What I've been working on since the New Year, to get a break from sewing constant Lolas, is a project that is a home run in several of my sewing goals this year. It was a long standing WIP, a stashbust and it counts for Vintage Pledge.
Simplicity 8788 is a pattern I'd made up twice before. Once in a flamingo print flannel and again in a beige sparkle linen with pink accents (actually, the same linen I'm making my 1940s shorts in, just a different colorway). At some point I acquired a smaller size version of this pattern, I'm not sure which I used to cut this newest one.
I'm glad I cut the collared version out way back when, because I don't think I would have picked it later, but I am pleasantly surprised by how much I like it. So far I've been shortening the sleeves and hem to be more like the illustration. All that's left is a hook and eye set in the collar but I forgot to buy them when I went shopping. I briefly thought about putting the suggested daisy trim on but everyone I asked nixed it. I do, however, think I want to make pants to go with it. What do you think? White pants? Light blue pants? Sadly I have no more of this crazy sheeting to make properly matching trousers.

24 February 2015

Completed: A Whole Lotta Lolas

For Christmas, I set out to what I thought was a reasonable task: making 4 Victory Patterns' Lolas. One for my best friend, one for each of my sisters and one for me. I finished mine, the last, on February 20th. That's okay, though, because there is still plenty of snow around!
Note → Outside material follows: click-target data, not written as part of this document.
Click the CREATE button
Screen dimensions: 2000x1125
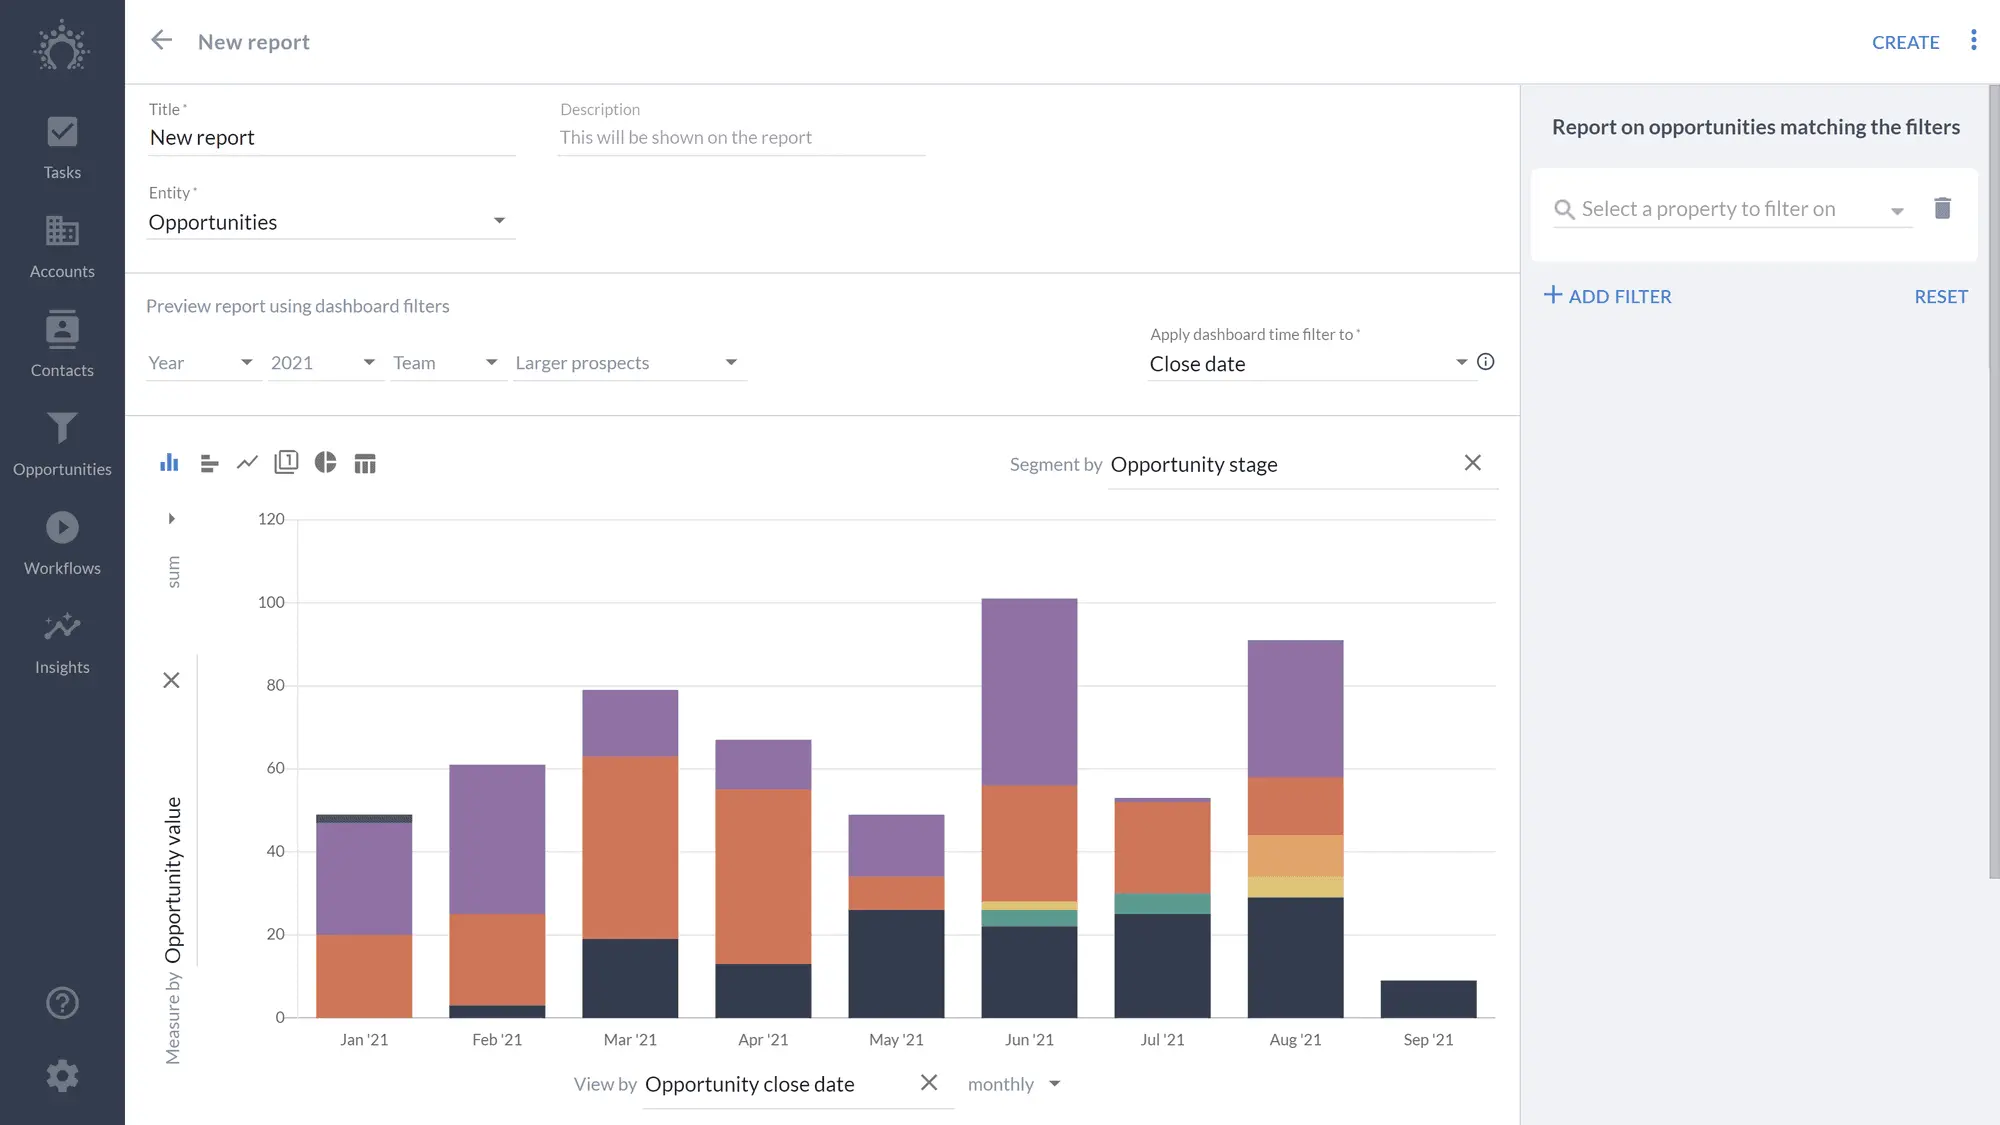1905,41
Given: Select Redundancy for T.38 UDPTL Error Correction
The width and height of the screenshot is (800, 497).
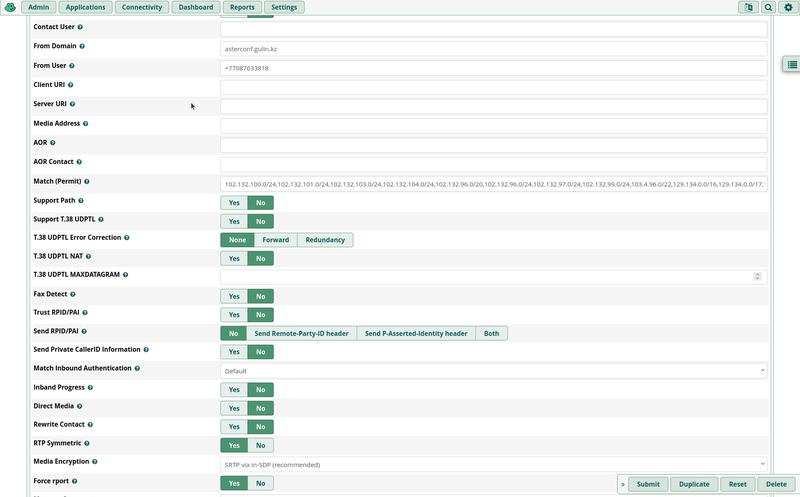Looking at the screenshot, I should pyautogui.click(x=324, y=240).
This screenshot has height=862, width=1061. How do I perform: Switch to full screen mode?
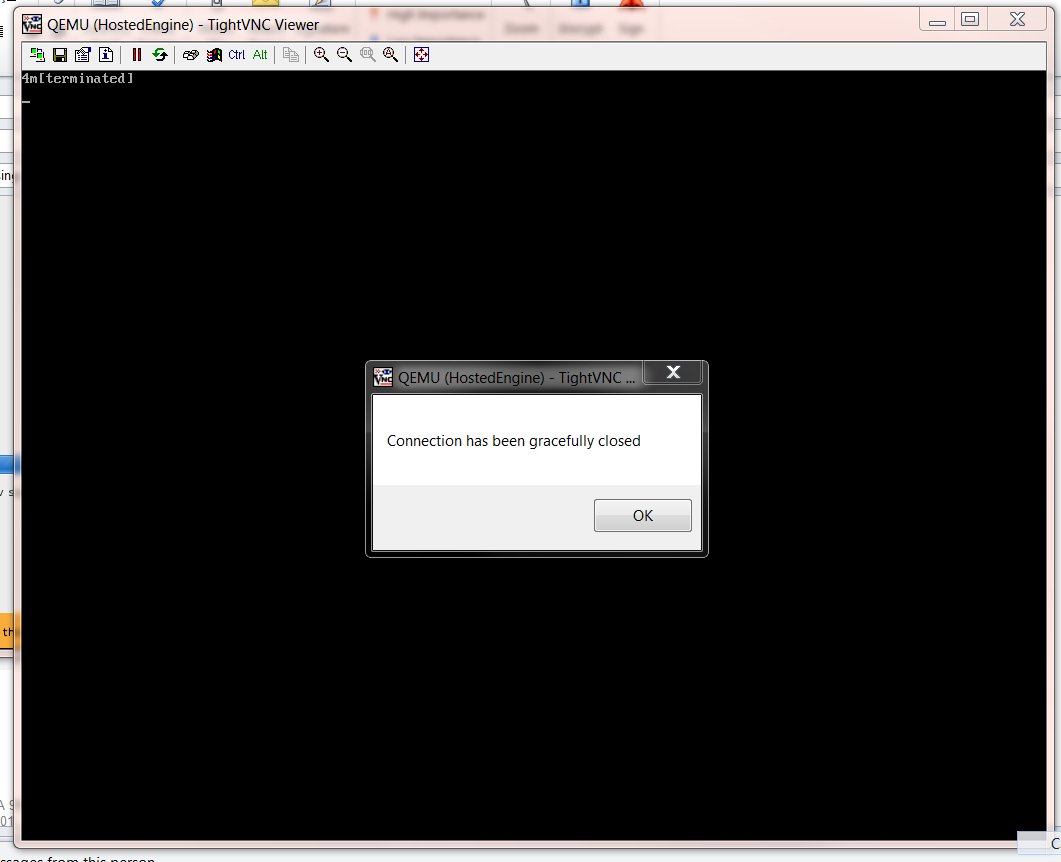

This one is mine, in organic teal sweatshirting, size 10, with no hem band.

Here's my best friend's (she's at work in a costume storage facility) in navy organic sweatshirting, size 6.

Here's the one I made for my middle sister, size 10, in black organic sweatshirting, size 10, no hem band with sleeves let out as much as possible. She works out (you know you can't not sing that!)

And last, my little sister's, size 14, also in black organic sweatshirting, with the hem band because she is very tall.
Oh wait, you don't see a photo? That's because my ungrateful little sister never took one. But she had plenty of time to take other selfies for Facebook somehow. I never really expected one from her but if I ever get it I'll put it up.



Pattern: Victory Patterns Lola
Size: Sizes 6, 10 and 14
Rating: 4/5  
Fabric, etc.: 2 yards navy, 6 yards black and 3 yards teal organic sweatshirt from Fabric.com ($9.33/yard on sale = $102.63)
Cost: Approximately $25 per dress  
Needle/Tension/Stitch Length: Size 14 Ballpoint/4/3
Time: 4 hours per dress
Notes:
  • I know a lot of other people who have made this find the arm bands too tight and my sister had that problem so I had to let the sleeves and bands out. I have chicken arms so this wasn't an issue for me.
  • Even though I made a 10 for myself, I wish I'd made an 8 in the end. The fabric was pooling on my posterior, so I had to shorten it by taking in the waist seam an extra 3/8" for a total seam allowance of 6/8". I also found the back to be too broad (check out the side view) and the shoulders feel a bit too roomy as well.
  • The fabric is absolutely wonderful - so soft inside! It isn't too heavy where it feels bulky but it has substance. And it is organic and affordable (not on sale it is still only $10.98)! There are several other colors available as well as a "natural" colorway that you could dye.